• _WORK TO BE COMPLETED_
In the records, find every line with the word "header" and copy it out.

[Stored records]
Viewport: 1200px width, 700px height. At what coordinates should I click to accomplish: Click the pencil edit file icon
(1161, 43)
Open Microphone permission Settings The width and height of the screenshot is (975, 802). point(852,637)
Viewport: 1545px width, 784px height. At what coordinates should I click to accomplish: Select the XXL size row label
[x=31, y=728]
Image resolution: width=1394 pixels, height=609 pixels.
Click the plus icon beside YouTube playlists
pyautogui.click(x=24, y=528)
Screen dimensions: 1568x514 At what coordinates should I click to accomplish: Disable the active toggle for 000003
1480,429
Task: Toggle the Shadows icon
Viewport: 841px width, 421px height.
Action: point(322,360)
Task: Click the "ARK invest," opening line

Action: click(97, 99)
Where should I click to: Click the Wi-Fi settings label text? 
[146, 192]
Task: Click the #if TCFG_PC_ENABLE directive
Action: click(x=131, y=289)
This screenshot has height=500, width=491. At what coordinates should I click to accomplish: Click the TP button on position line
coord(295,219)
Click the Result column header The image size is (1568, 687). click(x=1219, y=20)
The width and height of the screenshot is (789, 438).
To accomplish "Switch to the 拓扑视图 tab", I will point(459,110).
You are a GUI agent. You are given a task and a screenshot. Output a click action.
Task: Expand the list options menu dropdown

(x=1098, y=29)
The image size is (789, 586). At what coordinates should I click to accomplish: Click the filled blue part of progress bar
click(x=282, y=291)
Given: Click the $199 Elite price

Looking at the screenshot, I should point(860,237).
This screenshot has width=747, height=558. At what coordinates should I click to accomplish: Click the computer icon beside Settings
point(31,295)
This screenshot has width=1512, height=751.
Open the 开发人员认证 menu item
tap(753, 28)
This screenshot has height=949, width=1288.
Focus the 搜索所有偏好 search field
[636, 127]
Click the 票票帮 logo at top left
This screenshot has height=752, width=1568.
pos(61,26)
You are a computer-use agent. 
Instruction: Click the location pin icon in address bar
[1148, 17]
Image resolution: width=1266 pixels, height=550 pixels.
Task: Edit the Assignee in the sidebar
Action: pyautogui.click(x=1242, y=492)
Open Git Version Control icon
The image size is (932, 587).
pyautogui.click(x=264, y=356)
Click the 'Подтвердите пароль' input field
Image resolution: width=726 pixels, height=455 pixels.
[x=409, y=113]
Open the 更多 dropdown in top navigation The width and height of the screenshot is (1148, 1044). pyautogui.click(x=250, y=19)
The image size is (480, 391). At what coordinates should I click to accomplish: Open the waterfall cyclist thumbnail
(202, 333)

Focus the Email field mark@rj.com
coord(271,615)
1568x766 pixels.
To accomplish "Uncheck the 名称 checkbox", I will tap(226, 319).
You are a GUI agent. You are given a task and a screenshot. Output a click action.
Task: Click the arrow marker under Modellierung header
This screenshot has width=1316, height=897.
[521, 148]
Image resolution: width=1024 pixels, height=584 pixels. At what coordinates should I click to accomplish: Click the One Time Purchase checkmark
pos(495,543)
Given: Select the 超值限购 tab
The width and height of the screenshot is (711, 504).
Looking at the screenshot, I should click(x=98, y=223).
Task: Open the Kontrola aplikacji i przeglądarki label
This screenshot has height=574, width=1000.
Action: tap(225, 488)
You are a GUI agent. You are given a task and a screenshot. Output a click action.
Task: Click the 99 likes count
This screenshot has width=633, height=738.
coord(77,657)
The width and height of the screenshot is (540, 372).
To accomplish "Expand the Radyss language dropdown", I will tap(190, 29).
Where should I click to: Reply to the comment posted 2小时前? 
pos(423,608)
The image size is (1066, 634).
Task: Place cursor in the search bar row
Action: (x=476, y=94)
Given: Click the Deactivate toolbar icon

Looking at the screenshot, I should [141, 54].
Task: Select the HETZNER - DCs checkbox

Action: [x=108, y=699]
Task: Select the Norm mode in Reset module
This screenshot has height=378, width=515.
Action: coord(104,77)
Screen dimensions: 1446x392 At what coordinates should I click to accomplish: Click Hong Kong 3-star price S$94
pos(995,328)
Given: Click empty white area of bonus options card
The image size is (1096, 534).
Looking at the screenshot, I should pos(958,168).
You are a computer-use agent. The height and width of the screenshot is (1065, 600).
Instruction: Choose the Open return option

• _WRITTEN RESPONSE_
Click the Result column header The image size is (1568, 687). click(x=1219, y=20)
Task: Click the arrow marker under Modellierung header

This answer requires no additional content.